I'm not sure whether the ability to walk into a place and get the chicks you want, in the quantity you want, is the exception or the rule, but it certainly isn't universal.
 
Update! Yay! The Buckeye, AZ Tractor Supply is now back to the tubs and are no longer using the stack brooder. All chicks in the tub today looked healthy with no pasty butt. The chicks were running around on nice clean shavings!! Thanks Tractor Supply! I am now a happy customer who will continue doing business there!

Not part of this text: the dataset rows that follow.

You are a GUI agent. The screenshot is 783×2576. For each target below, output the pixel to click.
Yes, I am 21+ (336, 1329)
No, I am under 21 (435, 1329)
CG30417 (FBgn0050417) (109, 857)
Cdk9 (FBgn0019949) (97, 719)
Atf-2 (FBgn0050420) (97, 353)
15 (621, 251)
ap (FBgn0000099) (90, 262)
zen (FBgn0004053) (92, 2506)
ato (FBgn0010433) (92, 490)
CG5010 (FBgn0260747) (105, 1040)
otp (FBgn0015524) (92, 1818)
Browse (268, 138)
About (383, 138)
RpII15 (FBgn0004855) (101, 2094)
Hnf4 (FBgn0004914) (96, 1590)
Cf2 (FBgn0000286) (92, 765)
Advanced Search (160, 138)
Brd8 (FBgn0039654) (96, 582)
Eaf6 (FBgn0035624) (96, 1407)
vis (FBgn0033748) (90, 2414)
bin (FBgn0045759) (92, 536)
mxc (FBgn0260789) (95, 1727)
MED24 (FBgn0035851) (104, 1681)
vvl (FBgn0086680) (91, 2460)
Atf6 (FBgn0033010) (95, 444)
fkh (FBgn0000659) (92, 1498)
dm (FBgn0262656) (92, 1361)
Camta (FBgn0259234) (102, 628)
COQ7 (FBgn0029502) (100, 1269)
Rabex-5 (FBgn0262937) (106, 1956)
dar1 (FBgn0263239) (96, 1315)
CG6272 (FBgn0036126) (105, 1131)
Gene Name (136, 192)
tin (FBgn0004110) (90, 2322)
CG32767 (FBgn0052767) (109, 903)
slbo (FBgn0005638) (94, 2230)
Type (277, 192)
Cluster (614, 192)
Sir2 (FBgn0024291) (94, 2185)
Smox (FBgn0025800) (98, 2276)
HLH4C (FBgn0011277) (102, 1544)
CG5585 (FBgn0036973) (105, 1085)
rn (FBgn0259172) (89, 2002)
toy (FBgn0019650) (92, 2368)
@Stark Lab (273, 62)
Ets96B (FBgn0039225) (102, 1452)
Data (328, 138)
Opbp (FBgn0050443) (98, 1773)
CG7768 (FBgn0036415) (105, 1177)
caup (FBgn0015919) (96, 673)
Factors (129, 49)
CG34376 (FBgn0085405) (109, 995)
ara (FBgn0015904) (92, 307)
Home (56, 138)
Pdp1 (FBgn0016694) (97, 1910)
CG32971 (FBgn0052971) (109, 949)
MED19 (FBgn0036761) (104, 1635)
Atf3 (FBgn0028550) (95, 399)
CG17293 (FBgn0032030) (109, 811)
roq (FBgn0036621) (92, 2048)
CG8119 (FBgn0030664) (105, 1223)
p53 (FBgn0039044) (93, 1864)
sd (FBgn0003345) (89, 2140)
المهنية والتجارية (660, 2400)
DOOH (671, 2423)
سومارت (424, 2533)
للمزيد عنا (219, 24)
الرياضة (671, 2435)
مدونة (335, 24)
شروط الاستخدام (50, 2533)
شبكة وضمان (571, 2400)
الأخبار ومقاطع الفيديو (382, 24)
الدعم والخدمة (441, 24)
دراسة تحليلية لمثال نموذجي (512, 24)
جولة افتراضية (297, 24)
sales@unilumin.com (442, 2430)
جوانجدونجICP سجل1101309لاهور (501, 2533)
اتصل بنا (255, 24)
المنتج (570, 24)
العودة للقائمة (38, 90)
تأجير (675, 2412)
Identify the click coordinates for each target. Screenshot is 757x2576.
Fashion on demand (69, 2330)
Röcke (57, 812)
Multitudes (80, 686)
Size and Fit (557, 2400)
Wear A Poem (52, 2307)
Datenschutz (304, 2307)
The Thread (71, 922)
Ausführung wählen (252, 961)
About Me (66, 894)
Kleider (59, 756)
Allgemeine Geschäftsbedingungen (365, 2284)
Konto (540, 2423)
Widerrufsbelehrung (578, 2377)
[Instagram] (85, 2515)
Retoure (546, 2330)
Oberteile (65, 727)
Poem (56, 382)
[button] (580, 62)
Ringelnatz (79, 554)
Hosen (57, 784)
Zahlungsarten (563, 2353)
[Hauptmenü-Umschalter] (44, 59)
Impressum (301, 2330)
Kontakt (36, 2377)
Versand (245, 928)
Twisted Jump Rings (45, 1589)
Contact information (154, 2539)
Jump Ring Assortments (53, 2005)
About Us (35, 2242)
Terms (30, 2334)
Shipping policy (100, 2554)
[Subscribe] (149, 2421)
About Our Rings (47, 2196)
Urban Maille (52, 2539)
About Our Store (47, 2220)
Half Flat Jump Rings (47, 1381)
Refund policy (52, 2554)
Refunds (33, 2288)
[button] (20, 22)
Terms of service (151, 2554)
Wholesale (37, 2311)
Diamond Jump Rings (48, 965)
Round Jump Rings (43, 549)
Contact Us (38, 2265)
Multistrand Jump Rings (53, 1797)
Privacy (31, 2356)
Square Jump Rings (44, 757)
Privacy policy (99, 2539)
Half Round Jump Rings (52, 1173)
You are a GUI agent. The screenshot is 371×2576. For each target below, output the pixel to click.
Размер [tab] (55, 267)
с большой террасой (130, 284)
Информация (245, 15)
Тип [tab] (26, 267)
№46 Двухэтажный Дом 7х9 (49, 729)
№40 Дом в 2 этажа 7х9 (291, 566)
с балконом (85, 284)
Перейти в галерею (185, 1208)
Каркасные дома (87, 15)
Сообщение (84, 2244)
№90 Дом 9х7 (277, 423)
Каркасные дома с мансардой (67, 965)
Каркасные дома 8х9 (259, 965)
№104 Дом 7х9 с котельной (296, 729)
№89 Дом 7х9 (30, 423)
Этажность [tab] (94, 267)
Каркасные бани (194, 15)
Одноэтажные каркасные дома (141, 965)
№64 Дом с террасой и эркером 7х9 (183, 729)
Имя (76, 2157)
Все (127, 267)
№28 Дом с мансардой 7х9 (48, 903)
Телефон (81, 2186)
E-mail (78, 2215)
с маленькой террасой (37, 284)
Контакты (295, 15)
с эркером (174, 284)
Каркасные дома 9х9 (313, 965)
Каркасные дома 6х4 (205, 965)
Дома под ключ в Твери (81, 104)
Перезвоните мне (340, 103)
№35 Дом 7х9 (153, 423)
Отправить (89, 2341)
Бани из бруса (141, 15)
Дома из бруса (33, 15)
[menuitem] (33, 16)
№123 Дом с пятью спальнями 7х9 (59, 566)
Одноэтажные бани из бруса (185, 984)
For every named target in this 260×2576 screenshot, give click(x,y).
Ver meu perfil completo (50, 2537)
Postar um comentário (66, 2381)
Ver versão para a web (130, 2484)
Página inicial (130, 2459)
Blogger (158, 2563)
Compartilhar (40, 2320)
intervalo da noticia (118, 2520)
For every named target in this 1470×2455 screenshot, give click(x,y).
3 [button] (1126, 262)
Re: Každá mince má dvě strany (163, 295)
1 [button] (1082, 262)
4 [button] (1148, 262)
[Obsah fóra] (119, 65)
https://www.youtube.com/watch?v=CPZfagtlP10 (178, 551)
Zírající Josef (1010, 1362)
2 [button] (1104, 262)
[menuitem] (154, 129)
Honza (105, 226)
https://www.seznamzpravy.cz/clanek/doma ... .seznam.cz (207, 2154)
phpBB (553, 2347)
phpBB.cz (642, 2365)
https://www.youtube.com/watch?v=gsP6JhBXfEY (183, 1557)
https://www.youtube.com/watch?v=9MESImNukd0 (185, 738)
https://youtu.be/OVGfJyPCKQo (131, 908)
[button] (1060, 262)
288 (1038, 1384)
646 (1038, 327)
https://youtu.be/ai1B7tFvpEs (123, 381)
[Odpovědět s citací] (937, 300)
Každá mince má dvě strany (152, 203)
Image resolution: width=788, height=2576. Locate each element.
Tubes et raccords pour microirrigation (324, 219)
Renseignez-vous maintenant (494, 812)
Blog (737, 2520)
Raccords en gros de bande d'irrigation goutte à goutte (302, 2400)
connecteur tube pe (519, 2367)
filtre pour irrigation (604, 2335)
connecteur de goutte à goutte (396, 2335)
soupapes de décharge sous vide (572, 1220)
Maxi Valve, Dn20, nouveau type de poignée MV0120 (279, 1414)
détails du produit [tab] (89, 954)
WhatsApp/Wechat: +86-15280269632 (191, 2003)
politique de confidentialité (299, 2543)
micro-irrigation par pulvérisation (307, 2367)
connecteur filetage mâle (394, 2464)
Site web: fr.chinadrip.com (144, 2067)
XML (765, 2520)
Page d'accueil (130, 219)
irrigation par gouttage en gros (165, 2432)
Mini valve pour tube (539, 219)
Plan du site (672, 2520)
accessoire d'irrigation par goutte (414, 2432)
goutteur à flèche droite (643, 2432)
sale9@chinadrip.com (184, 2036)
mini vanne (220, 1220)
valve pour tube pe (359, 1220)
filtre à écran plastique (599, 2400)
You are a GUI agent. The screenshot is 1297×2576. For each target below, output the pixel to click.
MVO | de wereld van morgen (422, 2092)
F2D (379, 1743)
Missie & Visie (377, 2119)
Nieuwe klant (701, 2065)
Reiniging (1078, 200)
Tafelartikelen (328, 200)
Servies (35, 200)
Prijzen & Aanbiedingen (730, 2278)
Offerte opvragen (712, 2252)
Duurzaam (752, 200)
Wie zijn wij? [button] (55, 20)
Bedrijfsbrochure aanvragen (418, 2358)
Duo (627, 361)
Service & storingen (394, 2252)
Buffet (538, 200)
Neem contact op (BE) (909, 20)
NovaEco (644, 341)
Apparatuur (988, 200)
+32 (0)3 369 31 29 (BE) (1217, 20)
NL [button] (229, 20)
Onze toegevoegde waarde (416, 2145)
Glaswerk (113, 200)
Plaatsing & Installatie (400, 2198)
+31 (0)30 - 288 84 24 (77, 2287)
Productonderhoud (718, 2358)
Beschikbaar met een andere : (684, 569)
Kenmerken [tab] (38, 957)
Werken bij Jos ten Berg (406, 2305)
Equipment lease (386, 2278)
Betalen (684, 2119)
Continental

Hurray here, too! I've been in Tractor Supply twice since posting here and my last shopping visit there was a lady that wanted some ducklings. They were on the bottom tower tier and the store clerk was on his knees trying to reach them as they all went to the other side, his arms not long enough to grab them. One of the ducklings escaped and went hiding under the tower. I guess he needed a fish net. :D
Yesterday we went there and they had no more tower, but a huge metal water trough, two heat lamps on either end and about 35 chicks inside, all content, some laying on their side in that sunning position, some eating food, some sleeping, none directly under the lamps, and the best of all, they were quiet. What a difference from when I was in there a couple of weeks ago most all of the chicks in the tiers were chirping in distress. I asked the clerk when they got this recent batch in and she said the day before. So either shipping has changed to a faster service like they had before the pandemic, or it was the poorly designed heat pads in the tower brooders. I suspect the latter. I say poorly designed, as my husband has a lot of experience with product design as he's an engineer and can give you all sorts of nightmare stories about products coming from overseas - as in poor quality control. Hopefully Producer's Pride will find a better manufacurer for their brooder heat pads and test them thoroughly.
 
Hurray here, too! I've been in Tractor Supply twice since posting here and my last shopping visit there was a lady that wanted some ducklings. They were on the bottom tower tier and the store clerk was on his knees trying to reach them as they all went to the other side, his arms not long enough to grab them. One of the ducklings escaped and went hiding under the tower. I guess he needed a fish net. :D
Yesterday we went there and they had no more tower, but a huge metal water trough, two heat lamps on either end and about 35 chicks inside, all content, some laying on their side in that sunning position, some eating food, some sleeping, none directly under the lamps, and the best of all, they were quiet. What a difference from when I was in there a couple of weeks ago most all of the chicks in the tiers were chirping in distress. I asked the clerk when they got this recent batch in and she said the day before. So either shipping has changed to a faster service like they had before the pandemic, or it was the poorly designed heat pads in the tower brooders. I suspect the latter. I say poorly designed, as my husband has a lot of experience with product design as he's an engineer and can give you all sorts of nightmare stories about products coming from overseas - as in poor quality control. Hopefully Producer's Pride will find a better manufacurer for their brooder heat pads and test them thoroughly.
Having an engineer around must be great. And yes, quality control is a huge problem with a lot of things anymore.

Update here: back to tubs and lamps! The manager said they're so much easier to clean. Usability experts are important and an underutilized resource.